An AP report on the crisis and photos of Venecia, who was initially identified by the hospital as Venecia Lonis, and other severely malnourished children brought an outpouring of offers of help.

U.S. Rep. Maxine Waters, Democrat of Los Angeles, cited the AP report in urging the U.S. Agency for International Development to search for any Haitian children in danger of starvation and pledged to follow up with the Haitian ambassador and President Rene Preval. Two church congregations in New Jersey and Pennsylvania that raised $18,000 were among many groups moved by their plight.

In response to the children's deaths, aid groups have stepped up their work in this isolated pocket that in some places lies just over a peak from the capital's richest suburbs - but a six-hour trek over a circuitous mountain highway, washed-out bridges and unmarked goat paths.

The U.N. World Food Program now feeds 5,000 people here every two weeks, delivering food primarily by helicopter. USAID has increased its nutrition programs by $4.5 million nationwide.

Medical aid organizations Doctors Without Borders and Medicins du Monde have set up clinics as they scour the region for more pockets of hunger. They have not found any as severe as Baie d'Orange, according to a Doctors Without Borders spokesman, Francois Servranckx.

Still, the donations are merely a stopgap measure, residents say. Far more critical is support for rebuilding their fields so they can feed themselves.

The U.N. Food and Agriculture Organization delivered seeds to about 400 families last month, and Oxfam is also distributing farm aid. But the farmers say they are not getting what they need most - supplies to restore their barren fields.

"If they give us seeds and they don't give us fertilizer, we can't grow anything," said Enock Augustin, whose severely malnourished 5-year-old daughter, Bertha, was also hospitalized last month.

A single sack, enough to cover half an acre for a three-month growing cycle, costs $62.50, he said - more than twice what most Haitians make in a month. And the price has tripled over the past three years.

Both of Saint-Juste's young daughters show signs of extreme protein deficiency - distended stomachs, protruding ribs and frail limbs. But it was Venecia who turned dangerously ill.

For a month, the mother watched as her daughter's frail body swelled and the circles under her eyes darkened. With no money and no hospital nearby, she could only pray as word spread of children dying.

Finally Saint-Juste heard that Doctors Without Borders had come to the region. Carrying Venecia, she walked for hours from their village of Mabrignol to the makeshift clinic, and the child was airlifted by helicopter Nov. 9 to the aid group's hospital in Port-au-Prince.

"I didn't think she was going to make it to the hospital," Saint-Juste said. The child stayed there for 15 days.

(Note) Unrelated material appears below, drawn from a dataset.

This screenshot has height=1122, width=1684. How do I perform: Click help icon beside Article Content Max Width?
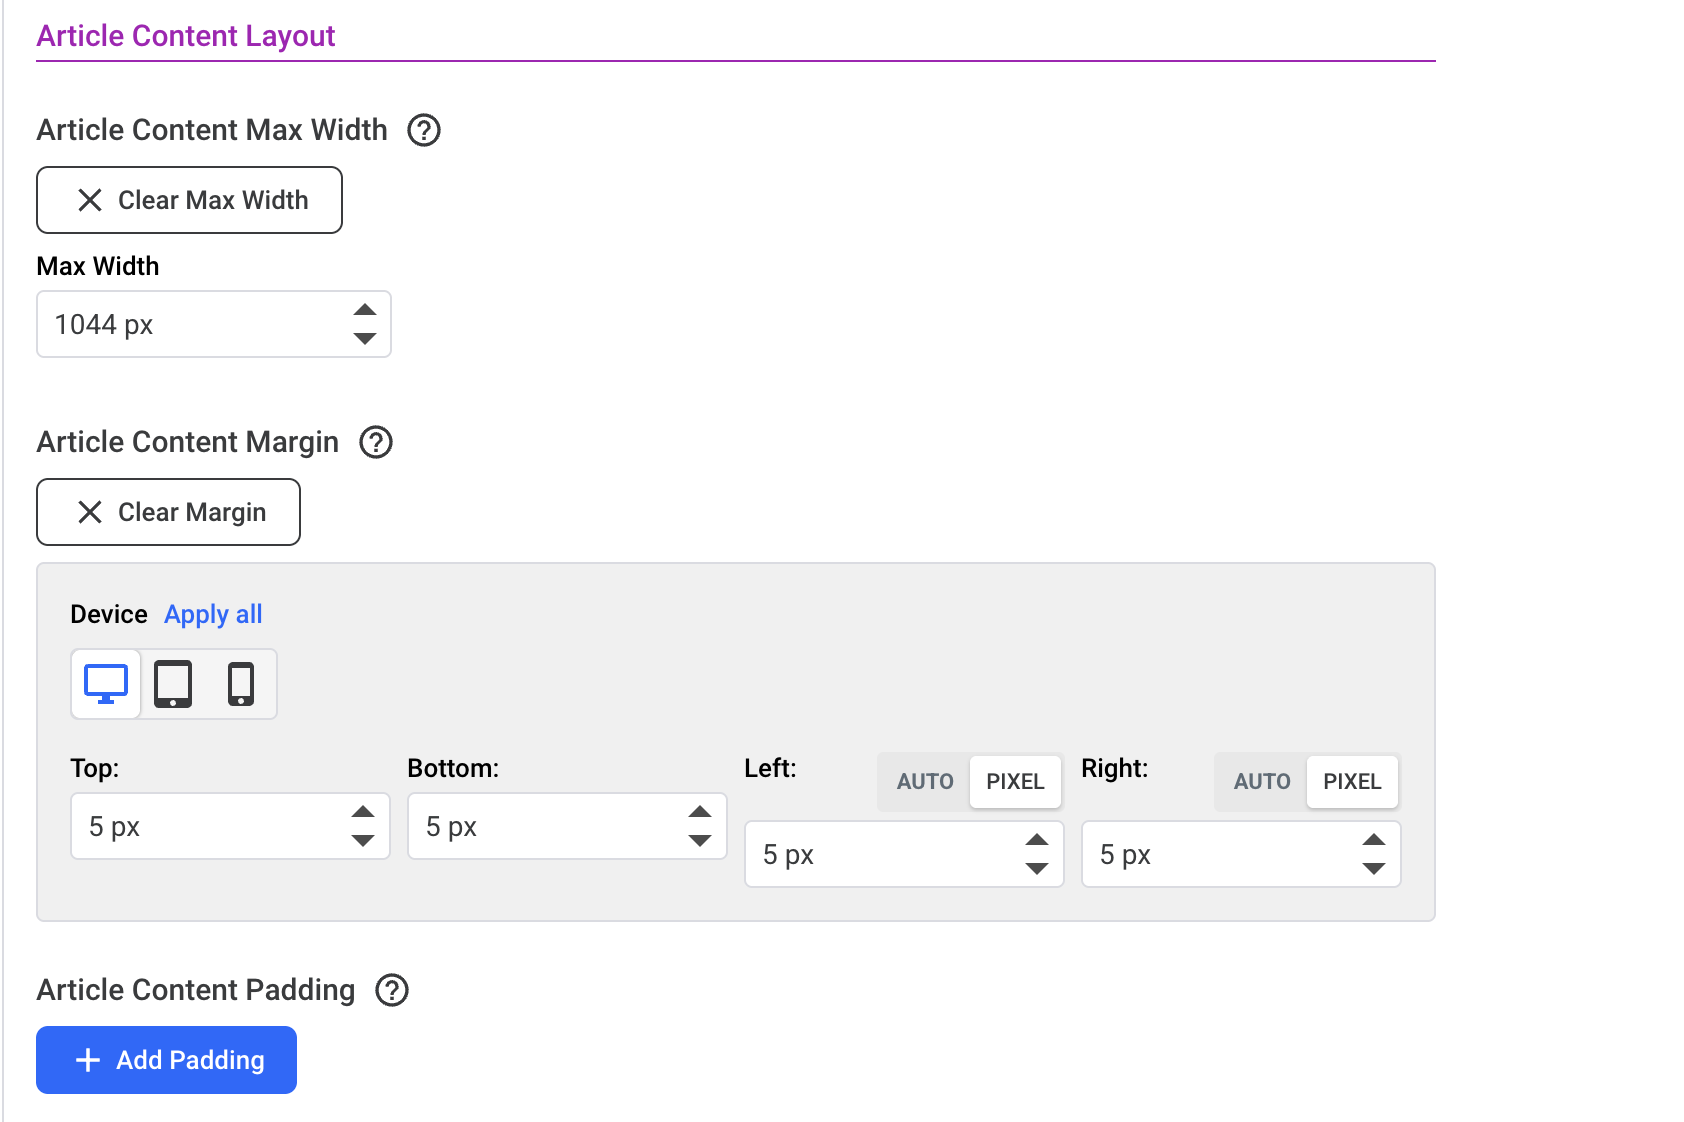click(424, 130)
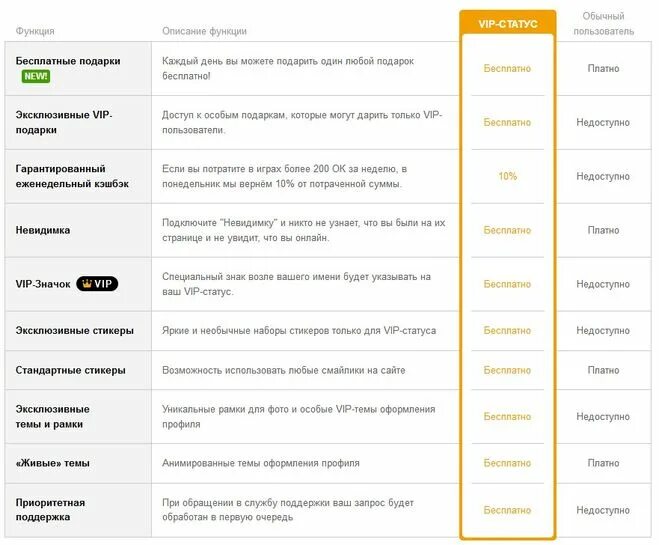Open the Эксклюзивные стикеры feature name
Viewport: 659px width, 545px height.
pyautogui.click(x=74, y=331)
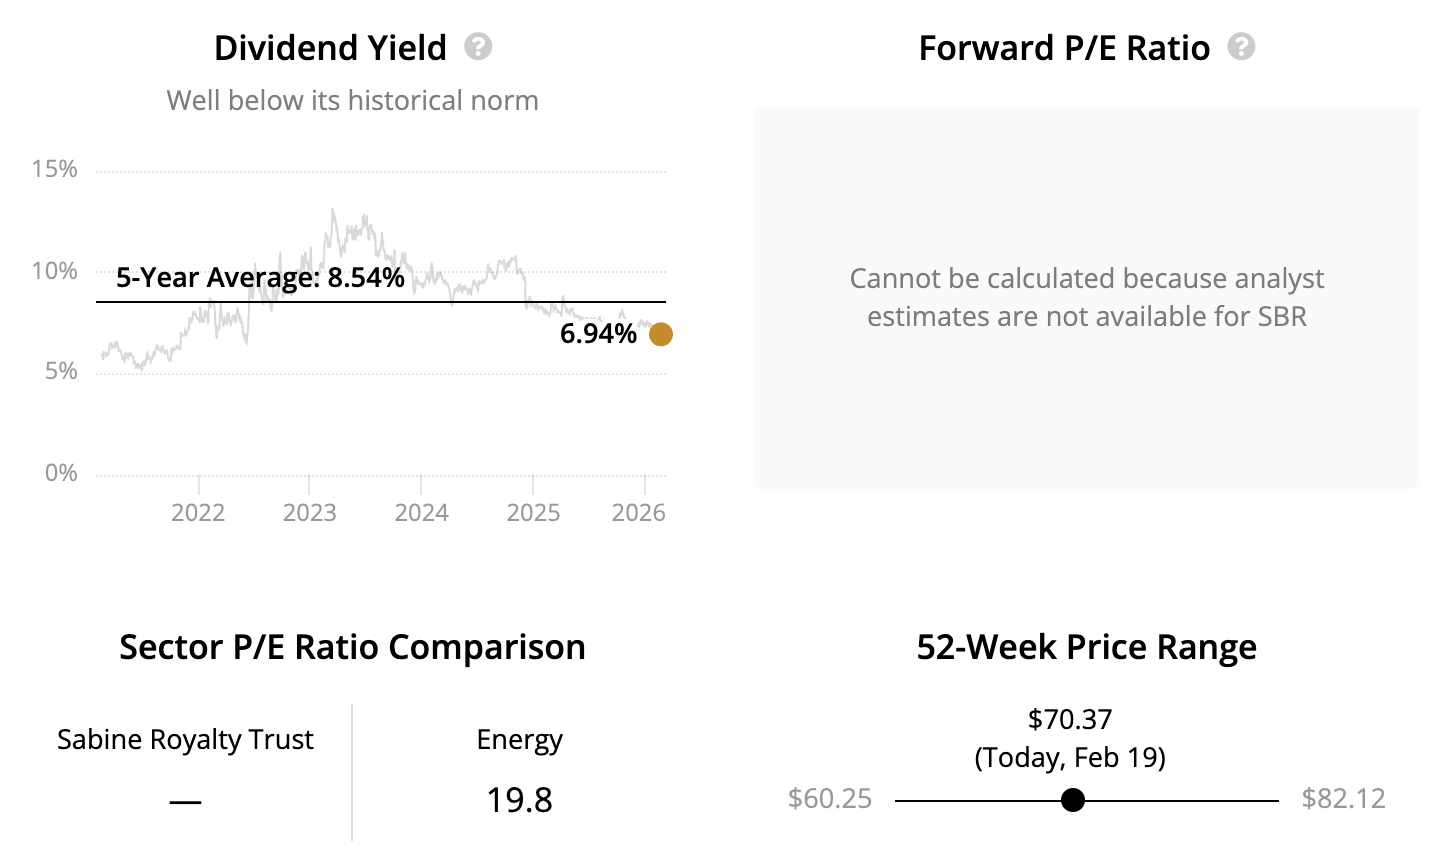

Now home, the girl nicknamed "Manushka" scrambles to keep up with her older siblings, wearing a smudged gray Eeyore sweat shirt. The circles have faded under her eyes, and a healthier color has returned to her cheeks.

But like her 6-year-old sister Minush, her stomach remains swollen. Their 14-month-old brother, Roselin, is pale and listless. Only the eldest, 9-year-old Silner, appears in reasonably good health.

Saint-Juste and her children huddle each night on a single cot in their shack of dried banana stalks; their former home was burned down by thieves while Saint-Juste was with Venecia at the hospital. Her two eldest children narrowly escaped.

The children's father, a shoeshine named Edner Louis, lives in Port-au-Prince and sometimes sends money. Saint-Juste also earns a ration of food and about 62 cents a day working in her neighbors' fields during the spring.

On Thursday, volunteers from the Greater Works Outreach church in Monroeville, Pa., and St. John's United Methodist Church in Turnersville, N.J., distributed food and other aid to some 600 people in nearby Baie d'Orange.